*What is asked:* Repeat verbatim the passage of the theater review below that lies between "A Country Doctor is" and "and his family.", inclusive.

*Document extract:*
------------------------------------
A Country Doctor is a play which prompts questions. But mostly, given that this is an adaptation of the Kafka short story, the question is why?, or, more accurately, what the hell is going on? The plot itself – far though it is from being able to convey what exactly the play involves – consists of a doctor trying to treat a sick boy, first in his attempt to find horses to reach him, then in his increasingly strange and dark meeting with the boy and his family.

Perhaps it is strange, given the remarkably un-theatrical nature of the original – a six-page short story with very little dialogue or concrete characterisation – that the play even seems to find a home onstage. But this is largely a result of the confident writing of Henry Little and the work of John Evans and Nathaniel Whitfield on lighting, sound and set design. The bareness of the staging has a curiously complementary relationship with the richness of the language, as exemplified by the doctor’s amazed description of the apparently monstrous horses as he gazes on a shadow puppet projected on the wall by a handheld torch. What might otherwise have seemed the mark of the standard under-budgeted student production, feels eerie and disconcerting in the unadorned and intimate black space of the Burton Taylor.

Things take a turn for the darker when the doctor reaches the sick boy’s home. A crate which had been a carriage is upturned and becomes the boy’s bed, and there is a real sense of the play turning inside out as it meanders its way through the odd and basically insensible dialogue and action. Characters chant, they laugh hysterically, they scream, they attack each other, they collapse, and the play plays on. Rum is drunk, blood is split, prayers are said, and the play plays on.

‘The play plays on’ might well sum up the play: of course the audience can have no idea what’s going on, and neither does the eponymous doctor. Alex Wilson does a solid job of portraying his attempts, along with the audience, to keep up with what is happening around him, despite apparently not expecting any of it. A few stumbles, and some problems reflecting the striking metres of the dialogue, are slight, though frequently noticeable, blemishes on otherwise good performances. The characters are all largely stock-figures, and the cast on the whole do a fine job of treading the line between the real and the meaningless. The abrupt changes from dialogue to more ‘atmospheric’ interludes – all whispered chants and fevered poking –  are particularly well executed, sweeping the viewer along in a frenzy or a lull.

 The promotional material of A Country Doctor promised great things: a ‘unique and vivid experience’ that would ‘stretch the studio open.’ Does it deliver on its promises? Largely, yes. Weaknesses in technicalities are readily subsumed by the overall experience of watching the play, which is certainly an experience, however hard to pin down and follow.
------------------------------------
*Collected material:*
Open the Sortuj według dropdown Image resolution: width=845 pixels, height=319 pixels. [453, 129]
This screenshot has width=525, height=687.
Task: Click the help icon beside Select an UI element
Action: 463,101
------------------------------------
*Exercise answer:*
A Country Doctor is a play which prompts questions. But mostly, given that this is an adaptation of the Kafka short story, the question is why?, or, more accurately, what the hell is going on? The plot itself – far though it is from being able to convey what exactly the play involves – consists of a doctor trying to treat a sick boy, first in his attempt to find horses to reach him, then in his increasingly strange and dark meeting with the boy and his family.